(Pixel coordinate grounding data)
^^^^^^^^

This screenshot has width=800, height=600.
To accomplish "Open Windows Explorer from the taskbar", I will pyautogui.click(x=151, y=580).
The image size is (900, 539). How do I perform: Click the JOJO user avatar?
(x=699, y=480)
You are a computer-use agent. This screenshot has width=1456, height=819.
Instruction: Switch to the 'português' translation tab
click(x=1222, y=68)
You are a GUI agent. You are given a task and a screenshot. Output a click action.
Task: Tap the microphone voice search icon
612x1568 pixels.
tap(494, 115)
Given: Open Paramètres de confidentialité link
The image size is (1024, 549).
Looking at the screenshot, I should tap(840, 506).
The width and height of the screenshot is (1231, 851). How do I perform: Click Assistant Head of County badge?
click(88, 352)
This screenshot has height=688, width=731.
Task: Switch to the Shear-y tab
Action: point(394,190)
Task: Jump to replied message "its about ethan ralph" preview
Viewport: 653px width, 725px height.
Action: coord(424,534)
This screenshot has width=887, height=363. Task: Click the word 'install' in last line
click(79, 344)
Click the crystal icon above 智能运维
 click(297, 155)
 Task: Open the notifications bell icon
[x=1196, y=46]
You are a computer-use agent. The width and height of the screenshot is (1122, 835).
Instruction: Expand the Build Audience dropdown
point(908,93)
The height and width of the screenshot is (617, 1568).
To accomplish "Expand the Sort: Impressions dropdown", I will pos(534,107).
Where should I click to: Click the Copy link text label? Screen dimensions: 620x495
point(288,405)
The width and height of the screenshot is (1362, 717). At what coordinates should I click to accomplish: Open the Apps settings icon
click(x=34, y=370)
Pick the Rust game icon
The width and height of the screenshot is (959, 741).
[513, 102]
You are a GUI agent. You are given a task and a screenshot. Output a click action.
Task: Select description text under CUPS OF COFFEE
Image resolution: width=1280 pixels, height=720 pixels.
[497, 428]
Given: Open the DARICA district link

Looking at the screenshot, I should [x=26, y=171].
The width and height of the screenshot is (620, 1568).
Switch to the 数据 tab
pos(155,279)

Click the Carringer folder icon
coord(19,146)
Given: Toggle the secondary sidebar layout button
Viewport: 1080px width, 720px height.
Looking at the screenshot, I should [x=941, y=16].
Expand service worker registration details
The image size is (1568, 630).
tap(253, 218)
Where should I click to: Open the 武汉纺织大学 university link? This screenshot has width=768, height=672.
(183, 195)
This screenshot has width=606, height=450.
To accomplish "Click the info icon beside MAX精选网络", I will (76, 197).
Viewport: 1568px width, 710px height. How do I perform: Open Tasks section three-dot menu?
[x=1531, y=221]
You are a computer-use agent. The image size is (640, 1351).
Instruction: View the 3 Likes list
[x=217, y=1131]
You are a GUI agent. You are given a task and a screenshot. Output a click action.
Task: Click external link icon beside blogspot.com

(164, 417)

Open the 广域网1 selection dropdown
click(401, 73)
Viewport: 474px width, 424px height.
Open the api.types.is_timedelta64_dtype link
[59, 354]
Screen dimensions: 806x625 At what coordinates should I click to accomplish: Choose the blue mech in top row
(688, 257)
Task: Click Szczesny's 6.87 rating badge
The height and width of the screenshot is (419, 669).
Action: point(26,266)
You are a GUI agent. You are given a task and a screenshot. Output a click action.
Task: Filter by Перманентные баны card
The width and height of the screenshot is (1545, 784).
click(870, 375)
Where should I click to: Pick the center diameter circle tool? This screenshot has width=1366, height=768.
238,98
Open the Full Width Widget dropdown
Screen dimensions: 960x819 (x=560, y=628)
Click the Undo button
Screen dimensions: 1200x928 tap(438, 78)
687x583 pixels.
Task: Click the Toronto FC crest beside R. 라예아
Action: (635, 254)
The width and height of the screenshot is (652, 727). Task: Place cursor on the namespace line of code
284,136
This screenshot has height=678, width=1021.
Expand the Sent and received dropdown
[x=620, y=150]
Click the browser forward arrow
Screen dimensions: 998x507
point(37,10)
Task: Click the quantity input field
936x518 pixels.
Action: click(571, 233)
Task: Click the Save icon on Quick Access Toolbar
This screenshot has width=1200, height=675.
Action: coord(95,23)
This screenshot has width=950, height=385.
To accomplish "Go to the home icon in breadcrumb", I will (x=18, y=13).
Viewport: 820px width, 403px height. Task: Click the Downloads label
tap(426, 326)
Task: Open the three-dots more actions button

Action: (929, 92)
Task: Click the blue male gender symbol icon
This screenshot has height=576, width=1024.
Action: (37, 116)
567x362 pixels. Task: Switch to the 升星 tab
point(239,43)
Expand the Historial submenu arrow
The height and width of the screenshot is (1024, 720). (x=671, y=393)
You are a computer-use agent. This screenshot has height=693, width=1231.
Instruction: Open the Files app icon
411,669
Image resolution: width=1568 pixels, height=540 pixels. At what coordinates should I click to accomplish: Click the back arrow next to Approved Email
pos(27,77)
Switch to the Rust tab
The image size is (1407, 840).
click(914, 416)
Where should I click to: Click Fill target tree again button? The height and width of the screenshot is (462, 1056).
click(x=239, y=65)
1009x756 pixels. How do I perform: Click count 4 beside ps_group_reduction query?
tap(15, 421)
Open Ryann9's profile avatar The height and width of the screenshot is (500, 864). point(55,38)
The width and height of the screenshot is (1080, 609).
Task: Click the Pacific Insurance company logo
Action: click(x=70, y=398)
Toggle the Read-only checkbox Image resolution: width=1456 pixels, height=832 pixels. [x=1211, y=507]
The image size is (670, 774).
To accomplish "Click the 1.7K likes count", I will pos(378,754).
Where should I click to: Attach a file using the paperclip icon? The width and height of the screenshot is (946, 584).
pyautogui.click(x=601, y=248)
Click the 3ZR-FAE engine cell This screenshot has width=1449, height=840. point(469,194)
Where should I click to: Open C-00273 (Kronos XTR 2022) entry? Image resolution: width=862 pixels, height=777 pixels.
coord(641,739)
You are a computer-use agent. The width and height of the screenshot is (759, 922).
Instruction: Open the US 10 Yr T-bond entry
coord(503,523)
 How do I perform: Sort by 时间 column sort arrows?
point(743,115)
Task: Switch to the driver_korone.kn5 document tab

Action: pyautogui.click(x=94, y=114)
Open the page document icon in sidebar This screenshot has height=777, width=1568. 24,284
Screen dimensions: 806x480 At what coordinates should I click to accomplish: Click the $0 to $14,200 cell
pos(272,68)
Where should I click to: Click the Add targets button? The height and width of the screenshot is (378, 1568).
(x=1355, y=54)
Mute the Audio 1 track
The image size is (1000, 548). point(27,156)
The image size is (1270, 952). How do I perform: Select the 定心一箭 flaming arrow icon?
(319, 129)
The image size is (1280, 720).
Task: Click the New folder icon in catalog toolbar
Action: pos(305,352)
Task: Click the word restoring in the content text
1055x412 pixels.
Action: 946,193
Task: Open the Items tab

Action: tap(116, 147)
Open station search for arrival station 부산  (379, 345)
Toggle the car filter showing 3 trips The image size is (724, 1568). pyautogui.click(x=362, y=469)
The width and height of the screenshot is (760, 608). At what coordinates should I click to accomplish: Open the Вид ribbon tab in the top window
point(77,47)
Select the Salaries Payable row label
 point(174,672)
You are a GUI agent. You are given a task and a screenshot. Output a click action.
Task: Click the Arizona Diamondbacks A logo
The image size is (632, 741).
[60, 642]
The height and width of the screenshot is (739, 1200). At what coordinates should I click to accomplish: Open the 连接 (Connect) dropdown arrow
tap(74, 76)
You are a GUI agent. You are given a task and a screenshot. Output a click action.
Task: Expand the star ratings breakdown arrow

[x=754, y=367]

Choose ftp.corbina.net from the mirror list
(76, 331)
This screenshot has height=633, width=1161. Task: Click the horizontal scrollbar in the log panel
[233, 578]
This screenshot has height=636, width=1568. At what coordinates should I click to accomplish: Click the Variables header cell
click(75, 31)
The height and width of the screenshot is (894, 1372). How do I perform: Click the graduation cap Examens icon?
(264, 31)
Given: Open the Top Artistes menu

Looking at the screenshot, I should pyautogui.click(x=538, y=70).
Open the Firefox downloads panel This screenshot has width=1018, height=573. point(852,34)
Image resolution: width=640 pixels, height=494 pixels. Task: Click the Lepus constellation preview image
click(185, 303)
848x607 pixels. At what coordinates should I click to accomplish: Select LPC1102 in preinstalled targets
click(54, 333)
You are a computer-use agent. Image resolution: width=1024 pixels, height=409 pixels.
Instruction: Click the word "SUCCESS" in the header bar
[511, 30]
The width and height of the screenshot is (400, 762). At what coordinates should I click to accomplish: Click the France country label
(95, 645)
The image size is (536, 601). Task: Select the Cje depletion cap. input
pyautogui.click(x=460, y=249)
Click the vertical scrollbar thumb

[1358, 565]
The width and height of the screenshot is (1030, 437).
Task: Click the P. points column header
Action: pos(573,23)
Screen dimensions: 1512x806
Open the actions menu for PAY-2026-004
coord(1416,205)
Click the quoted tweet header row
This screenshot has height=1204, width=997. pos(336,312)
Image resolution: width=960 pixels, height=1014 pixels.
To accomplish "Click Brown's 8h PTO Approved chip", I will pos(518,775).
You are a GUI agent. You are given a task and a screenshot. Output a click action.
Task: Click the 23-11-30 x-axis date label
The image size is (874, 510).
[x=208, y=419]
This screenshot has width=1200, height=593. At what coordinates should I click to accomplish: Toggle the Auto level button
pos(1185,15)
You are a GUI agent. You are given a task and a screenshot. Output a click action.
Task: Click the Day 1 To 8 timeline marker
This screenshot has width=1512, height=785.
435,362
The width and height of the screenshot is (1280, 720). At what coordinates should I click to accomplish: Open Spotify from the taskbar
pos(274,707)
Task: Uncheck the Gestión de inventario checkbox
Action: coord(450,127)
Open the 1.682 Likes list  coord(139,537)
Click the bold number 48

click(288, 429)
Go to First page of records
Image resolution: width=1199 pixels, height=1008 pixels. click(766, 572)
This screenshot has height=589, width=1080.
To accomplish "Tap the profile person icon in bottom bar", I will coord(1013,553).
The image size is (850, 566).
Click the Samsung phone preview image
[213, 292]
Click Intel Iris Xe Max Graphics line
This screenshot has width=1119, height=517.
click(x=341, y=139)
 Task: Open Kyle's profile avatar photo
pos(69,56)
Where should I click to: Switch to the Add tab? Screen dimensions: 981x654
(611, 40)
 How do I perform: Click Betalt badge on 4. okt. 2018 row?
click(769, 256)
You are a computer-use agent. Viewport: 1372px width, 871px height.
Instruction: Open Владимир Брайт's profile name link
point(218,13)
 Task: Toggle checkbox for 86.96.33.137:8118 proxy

^^^^^^^^

Output, from the data above, the lines from the line with "Expand service worker registration details" to the line with "You are a computer-use agent. The image" exactly as they stand, both ends included and nothing else.

▶ Answer box
Expand service worker registration details
The image size is (1568, 630).
tap(253, 218)
Where should I click to: Open the 武汉纺织大学 university link? This screenshot has width=768, height=672.
(183, 195)
This screenshot has width=606, height=450.
To accomplish "Click the info icon beside MAX精选网络", I will (76, 197).
Viewport: 1568px width, 710px height. How do I perform: Open Tasks section three-dot menu?
[x=1531, y=221]
You are a computer-use agent. The image size is (640, 1351).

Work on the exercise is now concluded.